What he lacks in raw talent,

he makes up for in desire.


We've been best friends for years,

practiced together thousands of hours—

baseball, football, basketball.

The thing about him that amazes me:

I know he thinks it all comes so easy for me,

but he's never acted jealous,

not even once.

Melody Mercer, Oak Grove student

I'm going to have to decide—

who to go to prom with, I mean.

I expect at least three guys will ask me.

It's a pain, having to decide,

but I guess my problem isn't the worst one a girl can have.

I know some girls who won't get asked at all.


I don't know why anybody would want

to go steady with one boy.

High school is too early to get tied down.

Look at my mom.

She dated the same guy all through high school.

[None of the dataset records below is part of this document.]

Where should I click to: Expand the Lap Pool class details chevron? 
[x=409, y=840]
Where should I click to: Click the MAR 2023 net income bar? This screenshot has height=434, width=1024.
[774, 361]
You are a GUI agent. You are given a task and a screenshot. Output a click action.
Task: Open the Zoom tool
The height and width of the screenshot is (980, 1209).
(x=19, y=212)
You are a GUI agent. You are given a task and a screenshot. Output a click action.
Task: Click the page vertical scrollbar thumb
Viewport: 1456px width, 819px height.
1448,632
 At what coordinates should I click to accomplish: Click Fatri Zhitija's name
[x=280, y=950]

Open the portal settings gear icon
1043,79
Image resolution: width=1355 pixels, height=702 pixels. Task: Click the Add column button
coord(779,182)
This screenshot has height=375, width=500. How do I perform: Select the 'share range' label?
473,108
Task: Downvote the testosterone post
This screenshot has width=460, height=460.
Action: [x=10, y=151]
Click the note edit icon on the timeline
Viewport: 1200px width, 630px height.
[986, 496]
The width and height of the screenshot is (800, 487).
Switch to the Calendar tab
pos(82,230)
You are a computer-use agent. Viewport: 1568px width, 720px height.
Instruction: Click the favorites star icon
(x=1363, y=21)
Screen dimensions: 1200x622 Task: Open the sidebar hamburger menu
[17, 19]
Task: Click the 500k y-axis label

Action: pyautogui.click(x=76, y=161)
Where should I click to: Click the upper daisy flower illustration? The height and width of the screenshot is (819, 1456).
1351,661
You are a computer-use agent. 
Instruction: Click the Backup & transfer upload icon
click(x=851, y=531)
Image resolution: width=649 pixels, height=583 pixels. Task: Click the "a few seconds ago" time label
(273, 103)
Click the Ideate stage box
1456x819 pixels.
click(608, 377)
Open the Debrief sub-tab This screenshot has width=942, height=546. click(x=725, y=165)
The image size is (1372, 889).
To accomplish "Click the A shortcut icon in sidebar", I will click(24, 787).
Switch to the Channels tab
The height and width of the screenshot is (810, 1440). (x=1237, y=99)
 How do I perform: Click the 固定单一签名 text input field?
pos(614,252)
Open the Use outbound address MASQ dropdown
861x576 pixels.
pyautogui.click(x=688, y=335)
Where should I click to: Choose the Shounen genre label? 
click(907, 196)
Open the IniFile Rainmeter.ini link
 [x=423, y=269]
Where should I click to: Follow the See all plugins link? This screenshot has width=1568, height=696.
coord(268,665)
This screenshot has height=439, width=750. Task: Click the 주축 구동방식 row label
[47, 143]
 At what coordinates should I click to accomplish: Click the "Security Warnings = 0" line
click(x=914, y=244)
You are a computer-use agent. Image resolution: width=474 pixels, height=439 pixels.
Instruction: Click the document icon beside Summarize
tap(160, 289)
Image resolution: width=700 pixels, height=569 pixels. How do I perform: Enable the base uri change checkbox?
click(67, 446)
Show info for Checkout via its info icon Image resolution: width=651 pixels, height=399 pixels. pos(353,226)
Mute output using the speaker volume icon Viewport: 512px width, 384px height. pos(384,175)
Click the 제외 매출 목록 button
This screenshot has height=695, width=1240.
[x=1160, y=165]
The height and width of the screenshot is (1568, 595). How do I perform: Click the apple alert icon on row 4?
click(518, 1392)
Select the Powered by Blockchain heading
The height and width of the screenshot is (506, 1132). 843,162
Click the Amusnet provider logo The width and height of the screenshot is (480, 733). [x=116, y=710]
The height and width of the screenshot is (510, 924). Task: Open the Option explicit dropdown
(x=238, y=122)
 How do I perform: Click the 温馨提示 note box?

She was married at nineteen

and divorced before she was thirty.

I want to make sure I pick the right guy—

I ever decide to get married.


I wouldn't mind going to prom with Luke.

He's the guy I've been going out with the most.

He's fun. And he likes me a lot.

I just don't know if I want to get too serious

with one of the school's biggest jocks.

That's what Mom did, and look how she ended up.

Sports were more important to Dad than Mom was.

Or me, even.


I like dating Brett. His parents are rich,

so he has plenty of money to spend on me.

I think Derek would be the best date, though.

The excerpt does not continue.